> **Ihre Aufgabe**
Bitte schreiben Sie die Zeilen der Daten unverändert ab, beginnend mit der Zeile, die „Communicate (182, 690)“ enthält, und endend mit dem Ende der Daten, beide Enden eingeschlossen.

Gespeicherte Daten

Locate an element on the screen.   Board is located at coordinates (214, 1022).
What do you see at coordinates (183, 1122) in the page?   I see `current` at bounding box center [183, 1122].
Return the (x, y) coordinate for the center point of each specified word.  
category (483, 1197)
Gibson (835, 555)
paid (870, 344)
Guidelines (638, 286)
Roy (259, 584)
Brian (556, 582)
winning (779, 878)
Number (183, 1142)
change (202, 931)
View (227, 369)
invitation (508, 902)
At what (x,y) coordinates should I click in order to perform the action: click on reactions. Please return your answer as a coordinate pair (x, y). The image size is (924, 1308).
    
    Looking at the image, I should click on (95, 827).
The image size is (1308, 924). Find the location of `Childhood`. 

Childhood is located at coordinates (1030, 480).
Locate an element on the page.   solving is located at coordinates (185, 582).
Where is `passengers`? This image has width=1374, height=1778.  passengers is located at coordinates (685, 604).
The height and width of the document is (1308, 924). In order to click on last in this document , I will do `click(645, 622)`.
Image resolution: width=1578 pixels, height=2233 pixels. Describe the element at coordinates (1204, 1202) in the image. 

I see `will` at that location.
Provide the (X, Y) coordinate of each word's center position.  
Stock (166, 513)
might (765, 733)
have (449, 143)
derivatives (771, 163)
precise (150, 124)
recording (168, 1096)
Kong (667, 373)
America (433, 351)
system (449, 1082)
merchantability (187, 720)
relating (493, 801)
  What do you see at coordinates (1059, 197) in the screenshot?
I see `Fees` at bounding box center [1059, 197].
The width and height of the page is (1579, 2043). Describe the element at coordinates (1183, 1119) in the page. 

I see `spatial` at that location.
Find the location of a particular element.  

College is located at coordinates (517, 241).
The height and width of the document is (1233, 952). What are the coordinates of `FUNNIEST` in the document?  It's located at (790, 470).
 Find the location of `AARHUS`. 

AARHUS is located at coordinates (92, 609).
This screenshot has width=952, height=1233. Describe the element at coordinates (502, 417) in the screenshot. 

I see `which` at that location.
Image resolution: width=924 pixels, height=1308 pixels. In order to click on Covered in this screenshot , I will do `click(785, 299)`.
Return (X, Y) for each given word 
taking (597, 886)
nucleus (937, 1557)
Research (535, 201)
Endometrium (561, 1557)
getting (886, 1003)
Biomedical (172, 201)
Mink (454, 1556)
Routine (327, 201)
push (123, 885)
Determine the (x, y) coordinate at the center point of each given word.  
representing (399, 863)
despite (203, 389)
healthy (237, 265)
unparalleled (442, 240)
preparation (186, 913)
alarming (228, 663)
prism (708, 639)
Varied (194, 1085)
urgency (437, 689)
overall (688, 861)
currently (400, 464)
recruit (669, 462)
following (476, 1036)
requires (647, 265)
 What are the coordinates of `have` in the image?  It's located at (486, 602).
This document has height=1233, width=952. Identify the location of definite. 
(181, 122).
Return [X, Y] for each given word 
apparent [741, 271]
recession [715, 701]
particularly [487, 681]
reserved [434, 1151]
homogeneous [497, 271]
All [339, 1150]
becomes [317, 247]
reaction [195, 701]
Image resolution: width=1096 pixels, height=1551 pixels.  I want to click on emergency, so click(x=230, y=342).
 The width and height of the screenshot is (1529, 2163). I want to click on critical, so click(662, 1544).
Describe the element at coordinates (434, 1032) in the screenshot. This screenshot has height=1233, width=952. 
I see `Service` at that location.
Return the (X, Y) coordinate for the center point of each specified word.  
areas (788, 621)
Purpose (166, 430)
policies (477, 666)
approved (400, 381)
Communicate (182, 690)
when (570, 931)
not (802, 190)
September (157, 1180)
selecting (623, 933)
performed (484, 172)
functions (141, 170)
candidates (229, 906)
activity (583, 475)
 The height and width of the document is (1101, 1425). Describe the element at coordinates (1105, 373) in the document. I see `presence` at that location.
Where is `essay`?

> **Ergebnis der Übung**
Communicate (182, 690)
when (570, 931)
not (802, 190)
September (157, 1180)
selecting (623, 933)
performed (484, 172)
functions (141, 170)
candidates (229, 906)
activity (583, 475)
 The height and width of the document is (1101, 1425). Describe the element at coordinates (1105, 373) in the document. I see `presence` at that location.
Where is `essay`?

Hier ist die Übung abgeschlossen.